Last week, Jeff and Margaret Boemer were at Texas Children’s for their daughter’s follow-up clinic appointment with Dr. Oluyinka Olutoye, co-director of the Fetal Center. Since their daughter’s surgery, Lynlee is meeting all of her milestones and is very active. She loves to crawl, pull up to stand and has several favorite words she likes to say like, “hi, bye-bye and Mama and Da-Da.”

“She has been in physical therapy, and thankfully, we have been able to take a break from that since she is doing so well,” said Lynlee’s mom Margaret Boemer. “She’s pulling up and almost walking. But we’re also seeing other doctors to check for GI and urology type issues. But other than that, she is doing really, really well.”

Boemer says one of the biggest blessings of sharing Lynlee’s story has been that other women pregnant with babies who have the same diagnosis as Lynlee are reaching out to her via social media, and she is able to give them hope and often refers them to Texas Children’s Fetal Center.
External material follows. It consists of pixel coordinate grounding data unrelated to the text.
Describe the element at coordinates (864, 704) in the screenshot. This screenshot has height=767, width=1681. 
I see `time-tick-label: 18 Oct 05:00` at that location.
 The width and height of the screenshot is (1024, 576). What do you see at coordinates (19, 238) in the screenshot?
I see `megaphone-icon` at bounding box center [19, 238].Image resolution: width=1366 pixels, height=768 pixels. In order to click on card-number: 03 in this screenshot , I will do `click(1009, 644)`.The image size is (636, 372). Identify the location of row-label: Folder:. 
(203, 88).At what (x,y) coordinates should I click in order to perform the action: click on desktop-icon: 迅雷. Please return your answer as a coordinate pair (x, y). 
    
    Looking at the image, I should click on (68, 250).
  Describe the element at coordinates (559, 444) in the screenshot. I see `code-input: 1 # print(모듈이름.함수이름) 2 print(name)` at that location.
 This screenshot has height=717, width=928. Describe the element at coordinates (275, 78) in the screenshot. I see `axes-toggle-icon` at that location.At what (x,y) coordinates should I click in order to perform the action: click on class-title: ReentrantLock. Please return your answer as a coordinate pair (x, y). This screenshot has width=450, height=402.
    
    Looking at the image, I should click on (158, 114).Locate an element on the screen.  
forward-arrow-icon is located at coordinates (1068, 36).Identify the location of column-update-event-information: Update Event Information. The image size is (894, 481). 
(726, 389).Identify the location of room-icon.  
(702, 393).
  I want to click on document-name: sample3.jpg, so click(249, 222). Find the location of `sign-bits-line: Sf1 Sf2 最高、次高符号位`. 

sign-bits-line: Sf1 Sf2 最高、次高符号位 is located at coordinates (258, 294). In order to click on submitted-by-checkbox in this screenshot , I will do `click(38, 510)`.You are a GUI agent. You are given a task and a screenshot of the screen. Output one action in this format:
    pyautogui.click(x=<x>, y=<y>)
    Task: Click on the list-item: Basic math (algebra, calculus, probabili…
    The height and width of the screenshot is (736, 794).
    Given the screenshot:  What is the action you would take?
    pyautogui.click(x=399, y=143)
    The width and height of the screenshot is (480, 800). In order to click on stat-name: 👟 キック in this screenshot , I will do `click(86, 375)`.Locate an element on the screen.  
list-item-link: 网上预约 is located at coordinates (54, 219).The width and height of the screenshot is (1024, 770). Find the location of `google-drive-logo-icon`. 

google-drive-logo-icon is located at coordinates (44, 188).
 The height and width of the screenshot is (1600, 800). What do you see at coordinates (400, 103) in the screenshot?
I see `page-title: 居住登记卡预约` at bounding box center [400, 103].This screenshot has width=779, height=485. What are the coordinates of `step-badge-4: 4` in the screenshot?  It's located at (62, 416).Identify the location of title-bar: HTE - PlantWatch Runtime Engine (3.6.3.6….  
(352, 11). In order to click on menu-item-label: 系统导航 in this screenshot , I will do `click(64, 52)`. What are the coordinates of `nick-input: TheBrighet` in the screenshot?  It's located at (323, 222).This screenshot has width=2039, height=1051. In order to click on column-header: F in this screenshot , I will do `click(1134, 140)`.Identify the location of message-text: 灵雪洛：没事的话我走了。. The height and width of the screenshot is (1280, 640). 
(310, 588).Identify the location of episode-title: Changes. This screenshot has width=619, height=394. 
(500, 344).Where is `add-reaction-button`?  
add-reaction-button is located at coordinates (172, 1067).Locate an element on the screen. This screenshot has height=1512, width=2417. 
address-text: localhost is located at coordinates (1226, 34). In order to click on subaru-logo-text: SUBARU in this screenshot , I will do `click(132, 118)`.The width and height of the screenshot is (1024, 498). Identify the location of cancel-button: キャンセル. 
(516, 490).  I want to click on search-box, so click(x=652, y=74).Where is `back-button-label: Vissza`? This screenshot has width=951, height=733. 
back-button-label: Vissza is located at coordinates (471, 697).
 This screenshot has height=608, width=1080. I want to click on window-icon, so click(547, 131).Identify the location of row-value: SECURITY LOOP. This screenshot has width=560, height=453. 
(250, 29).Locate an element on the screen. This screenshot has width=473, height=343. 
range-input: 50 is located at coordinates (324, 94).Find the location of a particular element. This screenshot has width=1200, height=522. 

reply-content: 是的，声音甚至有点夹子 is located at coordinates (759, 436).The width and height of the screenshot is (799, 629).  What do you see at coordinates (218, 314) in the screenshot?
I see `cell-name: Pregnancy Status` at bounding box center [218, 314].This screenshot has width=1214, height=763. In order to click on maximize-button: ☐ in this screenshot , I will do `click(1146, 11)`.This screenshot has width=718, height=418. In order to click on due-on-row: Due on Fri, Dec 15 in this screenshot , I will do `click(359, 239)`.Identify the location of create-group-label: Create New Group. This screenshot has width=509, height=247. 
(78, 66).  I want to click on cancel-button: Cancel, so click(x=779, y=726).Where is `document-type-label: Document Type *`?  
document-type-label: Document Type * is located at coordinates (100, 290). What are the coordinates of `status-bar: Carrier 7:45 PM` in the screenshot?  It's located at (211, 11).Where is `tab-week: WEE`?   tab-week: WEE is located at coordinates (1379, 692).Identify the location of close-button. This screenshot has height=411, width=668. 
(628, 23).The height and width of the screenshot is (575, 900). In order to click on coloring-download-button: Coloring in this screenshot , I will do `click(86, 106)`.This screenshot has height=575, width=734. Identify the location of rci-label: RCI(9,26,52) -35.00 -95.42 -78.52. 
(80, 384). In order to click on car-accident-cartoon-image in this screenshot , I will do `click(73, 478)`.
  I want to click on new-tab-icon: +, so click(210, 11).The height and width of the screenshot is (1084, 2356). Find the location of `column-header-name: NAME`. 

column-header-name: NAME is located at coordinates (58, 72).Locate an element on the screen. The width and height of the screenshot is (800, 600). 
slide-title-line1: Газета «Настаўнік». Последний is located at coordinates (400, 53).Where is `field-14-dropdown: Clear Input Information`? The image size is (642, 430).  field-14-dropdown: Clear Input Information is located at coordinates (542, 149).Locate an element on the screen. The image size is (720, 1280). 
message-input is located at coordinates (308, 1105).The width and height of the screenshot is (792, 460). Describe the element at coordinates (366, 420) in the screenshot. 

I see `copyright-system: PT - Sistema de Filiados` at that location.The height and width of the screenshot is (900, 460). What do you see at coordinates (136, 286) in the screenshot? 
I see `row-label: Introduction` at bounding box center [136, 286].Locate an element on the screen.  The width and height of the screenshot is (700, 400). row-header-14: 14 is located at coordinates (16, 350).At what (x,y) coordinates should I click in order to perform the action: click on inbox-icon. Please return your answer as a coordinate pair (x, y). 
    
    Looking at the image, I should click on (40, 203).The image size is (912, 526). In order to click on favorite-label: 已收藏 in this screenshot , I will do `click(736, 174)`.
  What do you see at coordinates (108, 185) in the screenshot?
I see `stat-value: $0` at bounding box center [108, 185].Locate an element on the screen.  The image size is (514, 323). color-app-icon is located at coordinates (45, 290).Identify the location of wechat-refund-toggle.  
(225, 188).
Boemer was 23 weeks and 5 days pregnant with her daughter Lynlee when she underwent emergency fetal surgery to remove the baby’s Sacrococcygeal Teratoma (SCT), a large vascular mass. Occurring in only 1 in 40,000 pregnancies, Lynlee’s SCT was robbing her blood supply and would eventually cause heart failure.

Lynlee had a 50/50 chance of survival. Olutoye and a surgical team worked for approximately five hours to remove the tumor growing from the baby’s tailbone, which was almost larger than the baby herself.

During the surgery, Lynlee’s heart stopped and had to be re-started and she was also given a blood transfusion. Surgeons made an incision in Margaret’s uterus and pulled out the baby from her legs to her torso so they could remove the tumor. Once the incision was closed, Lynlee was placed back inside of her mother and Margaret’s uterus was sewn shut and she was on bed rest for the remainder of her pregnancy. Surgeons were able to remove about 90 percent of the tumor, but as the pregnancy progressed, the tumor began to grow again.

Margaret was 36 weeks pregnant when Lynlee Hope was born for the second time via C-section on June 6, 2016 weighing 5 lbs., 5 oz. Lynlee was taken to the level 3 NICU for an evaluation, but was doing so well she was transferred to the level 2 nursery. At 8 days old, Lynlee underwent a second surgery to remove the rest of the tumor from her tailbone including some that had grown inside of her body.

Olutoye removed the remaining SCT tissue and Lynlee recovered wonderfully in the NICU and was able to go home just weeks after her surgery.

The family, from Lewisville, Texas, is now enjoying life at home as a family of five and they come to Texas Children’s for check-ups as Lynlee grows.

“We’re thankful that we gave her a chance at life,” Boemer said. “And we’re very grateful for all that the doctors at Texas Children’s have done to give her that life and all the wonderful care that they gave me and Lynlee while we were here.”